# Ideal Meter Problems



## 480sparky (Sep 20, 2007)

I'd just take it, with the receipt, back to Lowes. If they'll exchange it, just pull a new one of the a box and leave it with them for your old one.


----------



## Bob Badger (Apr 19, 2009)

Any chance you have the leads plugged in wrong for the setting your trying to use?


----------



## Bob Badger (Apr 19, 2009)

And Ken ....... before you can try to correct my question, I saw what he said.:laughing:

I am just making sure he is talking about the meter end of the leads and not the circuit end of the leads.


----------



## 480sparky (Sep 20, 2007)

Bob, I don't know anything about Ideal meters, but at $20, I don't think it would have the equivilant of Fluke's Alert system (the name fails me right at the moment).

At that price, I'd think the only thing that would cause it to beep is when the threshold of continuity is reached.


----------



## jculber (Apr 22, 2008)

It can't be the leads because they aren't even plugged into the thing. Im guessing something internally went wrong. (Obvious I know)

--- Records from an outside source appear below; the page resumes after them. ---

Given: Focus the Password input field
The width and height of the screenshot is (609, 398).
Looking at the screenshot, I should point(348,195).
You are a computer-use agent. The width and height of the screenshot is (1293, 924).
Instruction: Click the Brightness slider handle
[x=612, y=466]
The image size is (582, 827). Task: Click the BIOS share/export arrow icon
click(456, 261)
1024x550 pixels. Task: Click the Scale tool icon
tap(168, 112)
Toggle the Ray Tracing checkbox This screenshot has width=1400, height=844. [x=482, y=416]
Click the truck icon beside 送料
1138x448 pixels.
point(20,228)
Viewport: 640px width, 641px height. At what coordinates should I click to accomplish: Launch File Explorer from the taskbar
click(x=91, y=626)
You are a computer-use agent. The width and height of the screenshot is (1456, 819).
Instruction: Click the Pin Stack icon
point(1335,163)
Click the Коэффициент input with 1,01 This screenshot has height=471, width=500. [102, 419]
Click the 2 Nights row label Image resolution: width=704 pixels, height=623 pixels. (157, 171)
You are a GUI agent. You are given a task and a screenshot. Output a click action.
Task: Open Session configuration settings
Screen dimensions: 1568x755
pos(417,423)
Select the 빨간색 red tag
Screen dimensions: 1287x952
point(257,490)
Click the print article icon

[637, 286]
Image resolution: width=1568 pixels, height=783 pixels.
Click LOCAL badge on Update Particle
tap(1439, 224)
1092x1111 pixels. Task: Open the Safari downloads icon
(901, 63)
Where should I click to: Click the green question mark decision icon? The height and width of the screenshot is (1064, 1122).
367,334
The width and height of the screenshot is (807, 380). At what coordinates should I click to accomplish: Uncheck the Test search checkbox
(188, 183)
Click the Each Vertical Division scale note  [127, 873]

I am taking an educational guess that Ken is 480sparky....Saw your website Ken, mighty fine work there. Keeping busy in the area? Next month I am heading to Spencer because we just are not getting jobs in the area.


----------



## Toronto Sparky (Apr 12, 2009)

Most meters will read F/A resisters.. However most meters don't like 24vdc on the ohm setting.


----------